LİBERAL/DEMOKRAT/SOSYALİST (6)

Türkiye ve dünya gündemindeki gelişmeler hakkındaki fikirleriniz, yayınladığımız izlencelerin bölümleri hakkındaki düşüncelerinizi paylaşabileceğiniz alan.

LİBERAL/DEMOKRAT/SOSYALİST (6)

İletigönderen Habip Hamza Erdem » Çrş Eki 02, 2024 9:49

LİBERAL/DEMOKRAT/SOSYALİST (6)
Buraya kadar liberal/demokrat/sosyalist diyerek geldik. Ama, her sözcükte olduğu gibi, yabancı dillerden dilimize geçen bu ve benzeri sözcüklerin ‘Türkçe’ karşılıkları üzerinde pek düşündüğümüzü söyleyemeyiz.
‘Dil’in ‘düşünce’ için ne kadar önemli olduğu konusuna yeniden dönmenin yeri burası değil.
Ancak, örneğin ‘iktisat’ın ‘ekonomi’ olması kadar bir ‘moral bilim’ olduğu konusu da, en azından gereği gibi, irdelenmemiştir denilebilir.

Alıştırmalar:
(1) Liberal/demokrat/sosyalist yazısına göre aşağıdaki cümleler doğru mu? Her biri için evet ya da hayır deyin ve bunu gösteren sözleri yazıdan aynen aktarın.
(a) Yabancı dillerden geçen bu sözcüklerin Türkçe karşılıkları üzerinde çok düşünülmüştür.
(b) Dilin düşünce için önemine burada yeniden dönülmeyecektir.
(c) İktisadın bir moral bilim olduğu konusu gereği gibi irdelenmiştir.
(2) Liberal/demokrat/sosyalist yazısını kaldığı yerden sürdürün.

Öğe konum kayıtları:

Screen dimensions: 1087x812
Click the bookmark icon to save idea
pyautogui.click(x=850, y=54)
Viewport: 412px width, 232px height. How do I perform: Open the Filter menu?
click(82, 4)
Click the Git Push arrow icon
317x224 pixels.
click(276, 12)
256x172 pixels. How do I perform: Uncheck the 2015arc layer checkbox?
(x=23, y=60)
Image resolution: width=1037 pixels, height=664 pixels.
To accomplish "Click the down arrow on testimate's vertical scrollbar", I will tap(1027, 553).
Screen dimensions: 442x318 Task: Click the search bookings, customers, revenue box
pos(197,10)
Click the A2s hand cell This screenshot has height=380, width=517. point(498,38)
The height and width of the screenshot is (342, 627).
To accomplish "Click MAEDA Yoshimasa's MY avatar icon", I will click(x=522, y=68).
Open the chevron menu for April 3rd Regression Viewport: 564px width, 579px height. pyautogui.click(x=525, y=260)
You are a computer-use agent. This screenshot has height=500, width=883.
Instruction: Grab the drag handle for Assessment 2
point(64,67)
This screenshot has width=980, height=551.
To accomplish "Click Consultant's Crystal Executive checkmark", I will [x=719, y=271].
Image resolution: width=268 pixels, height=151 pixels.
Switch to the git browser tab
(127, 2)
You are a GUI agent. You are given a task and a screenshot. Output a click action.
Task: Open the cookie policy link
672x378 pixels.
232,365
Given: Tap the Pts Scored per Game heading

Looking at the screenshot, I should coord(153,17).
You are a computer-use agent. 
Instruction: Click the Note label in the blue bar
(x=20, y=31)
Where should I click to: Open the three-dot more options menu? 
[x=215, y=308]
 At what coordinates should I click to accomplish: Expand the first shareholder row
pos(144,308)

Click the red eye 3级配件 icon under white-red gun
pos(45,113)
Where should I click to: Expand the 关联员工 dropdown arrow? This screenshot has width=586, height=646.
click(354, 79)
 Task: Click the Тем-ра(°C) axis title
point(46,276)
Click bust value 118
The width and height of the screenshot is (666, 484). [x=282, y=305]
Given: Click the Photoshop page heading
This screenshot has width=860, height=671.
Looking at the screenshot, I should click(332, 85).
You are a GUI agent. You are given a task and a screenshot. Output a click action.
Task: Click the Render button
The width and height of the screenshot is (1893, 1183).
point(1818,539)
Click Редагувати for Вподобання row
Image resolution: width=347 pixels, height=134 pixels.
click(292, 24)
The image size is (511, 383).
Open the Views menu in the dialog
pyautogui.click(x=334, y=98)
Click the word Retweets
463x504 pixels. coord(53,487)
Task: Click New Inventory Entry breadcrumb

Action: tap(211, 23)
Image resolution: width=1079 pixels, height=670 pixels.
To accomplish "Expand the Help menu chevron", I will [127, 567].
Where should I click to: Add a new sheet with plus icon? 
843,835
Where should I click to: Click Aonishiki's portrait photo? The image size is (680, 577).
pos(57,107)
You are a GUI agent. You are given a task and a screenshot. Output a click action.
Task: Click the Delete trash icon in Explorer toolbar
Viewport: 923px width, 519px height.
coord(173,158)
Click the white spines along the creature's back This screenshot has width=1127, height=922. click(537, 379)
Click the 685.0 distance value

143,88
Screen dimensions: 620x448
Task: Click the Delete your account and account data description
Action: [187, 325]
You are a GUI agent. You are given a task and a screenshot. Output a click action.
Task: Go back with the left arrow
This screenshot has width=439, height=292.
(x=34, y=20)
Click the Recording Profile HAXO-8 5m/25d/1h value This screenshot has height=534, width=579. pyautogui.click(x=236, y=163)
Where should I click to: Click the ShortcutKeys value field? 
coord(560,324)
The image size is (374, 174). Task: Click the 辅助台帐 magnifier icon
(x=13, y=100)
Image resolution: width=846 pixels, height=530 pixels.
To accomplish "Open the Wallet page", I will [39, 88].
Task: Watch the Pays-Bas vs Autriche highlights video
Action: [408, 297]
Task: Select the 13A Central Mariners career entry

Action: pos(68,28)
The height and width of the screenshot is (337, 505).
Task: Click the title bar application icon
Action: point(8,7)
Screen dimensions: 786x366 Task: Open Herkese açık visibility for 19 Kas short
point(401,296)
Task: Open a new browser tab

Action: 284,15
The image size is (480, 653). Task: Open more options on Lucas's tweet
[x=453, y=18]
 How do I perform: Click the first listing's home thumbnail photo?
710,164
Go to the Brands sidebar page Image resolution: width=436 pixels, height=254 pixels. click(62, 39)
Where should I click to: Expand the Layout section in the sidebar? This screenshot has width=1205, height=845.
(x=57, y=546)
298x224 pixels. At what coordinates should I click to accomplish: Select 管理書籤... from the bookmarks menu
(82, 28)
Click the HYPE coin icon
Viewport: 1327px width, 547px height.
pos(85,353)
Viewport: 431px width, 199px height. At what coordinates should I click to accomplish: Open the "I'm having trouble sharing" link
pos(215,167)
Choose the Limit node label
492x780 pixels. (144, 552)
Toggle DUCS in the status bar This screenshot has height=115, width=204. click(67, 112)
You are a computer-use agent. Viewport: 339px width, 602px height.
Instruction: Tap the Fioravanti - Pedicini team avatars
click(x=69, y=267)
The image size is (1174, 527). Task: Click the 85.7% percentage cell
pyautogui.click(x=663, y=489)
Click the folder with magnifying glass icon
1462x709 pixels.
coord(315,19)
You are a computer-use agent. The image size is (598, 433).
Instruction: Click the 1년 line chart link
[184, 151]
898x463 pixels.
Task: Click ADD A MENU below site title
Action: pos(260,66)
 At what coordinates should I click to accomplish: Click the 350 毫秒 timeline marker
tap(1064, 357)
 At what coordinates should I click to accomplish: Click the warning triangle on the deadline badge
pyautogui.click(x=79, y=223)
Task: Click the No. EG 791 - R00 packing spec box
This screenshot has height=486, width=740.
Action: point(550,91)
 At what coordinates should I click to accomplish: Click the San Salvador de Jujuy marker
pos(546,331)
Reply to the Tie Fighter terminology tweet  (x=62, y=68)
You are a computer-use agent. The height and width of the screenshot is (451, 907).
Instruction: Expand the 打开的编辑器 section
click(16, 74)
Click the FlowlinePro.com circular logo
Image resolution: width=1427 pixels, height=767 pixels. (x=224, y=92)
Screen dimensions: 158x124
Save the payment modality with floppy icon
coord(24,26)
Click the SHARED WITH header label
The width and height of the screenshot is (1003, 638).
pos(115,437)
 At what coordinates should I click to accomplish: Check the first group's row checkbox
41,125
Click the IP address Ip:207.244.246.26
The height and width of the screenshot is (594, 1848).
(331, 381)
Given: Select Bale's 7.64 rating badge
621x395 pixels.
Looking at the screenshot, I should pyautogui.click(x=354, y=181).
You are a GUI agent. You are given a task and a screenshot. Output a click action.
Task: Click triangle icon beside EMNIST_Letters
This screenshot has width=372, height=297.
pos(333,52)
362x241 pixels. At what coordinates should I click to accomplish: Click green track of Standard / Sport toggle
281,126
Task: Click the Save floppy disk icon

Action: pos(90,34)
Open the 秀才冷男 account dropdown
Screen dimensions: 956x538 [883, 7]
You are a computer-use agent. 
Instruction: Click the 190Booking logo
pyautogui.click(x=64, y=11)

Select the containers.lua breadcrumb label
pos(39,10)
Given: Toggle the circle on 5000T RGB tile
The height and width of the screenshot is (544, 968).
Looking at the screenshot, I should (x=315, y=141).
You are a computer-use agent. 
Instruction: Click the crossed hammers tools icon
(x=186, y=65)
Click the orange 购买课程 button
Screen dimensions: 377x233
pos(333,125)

Cevaplar:
(1)
(a) Hayır: "‘Türkçe’ karşılıkları üzerinde pek düşündüğümüzü söyleyemeyiz"
(b) Evet: "‘Dil’in ‘düşünce’ için ne kadar önemli olduğu konusuna yeniden dönmenin yeri burası değil."
(c) Hayır: "en azından gereği gibi, irdelenmemiştir denilebilir"

(2)
Örneğin ‘iktisat’ın bir ‘moral bilim’ olması hemen ‘ahlâk bilimi’dir diye çevrilebilir mi?
Ne yazık ki, böyle görüp böyle anlayan ‘akademisyen’ler olduğu kadar onlara özenen değeri kendinden menkul ‘danışman’lar da yok değildir.
Fransa’da ‘Akademi’ geleneği 1635’lerde başlıyor.
Tam yüz altmış yıl sonra, 1795’te, ‘iktisat’ın da artık ‘bilim’ olarak değerlendirilmesi üzerine ‘Moral ve Politik Bilimler’ Akademisi kurularak orada yerini alıyor.
Bu ‘Moral ve Politik Bilimler Akademisi’nin Osmanlıdaki karşılığı 1858’kurulan “Mekteb-i Fünun-u Mülkiye”dir.
Fransa’daki Akademi 1803 yılında kapatılıyor ama ‘1830 Devrimi’yle birlikte François Guizot’un etki ve yetkisiyle 1832 yılında yeniden açılıyor ve günümüze kadar geliyor.
Peki bunun bizim incelediğimiz konuyla ne ilgisi var denilecek olursa, ‘Sosyal Liberal’liğin kurucuları arasında yer alan François Guizot ve bu geleneğin günümüze kadar gelen ‘Moral bilimler’in ‘liberalizm’le olan derin bağından dolayı diyeceğiz.
‘Moral’ burada, ahlâk, gelenek-görenek, töre gibi anlamlar içerse de, bir ‘düşünce birliği’ ve bir ‘anlayış ve davranış’ tarzı olarak da anlaşılabilir.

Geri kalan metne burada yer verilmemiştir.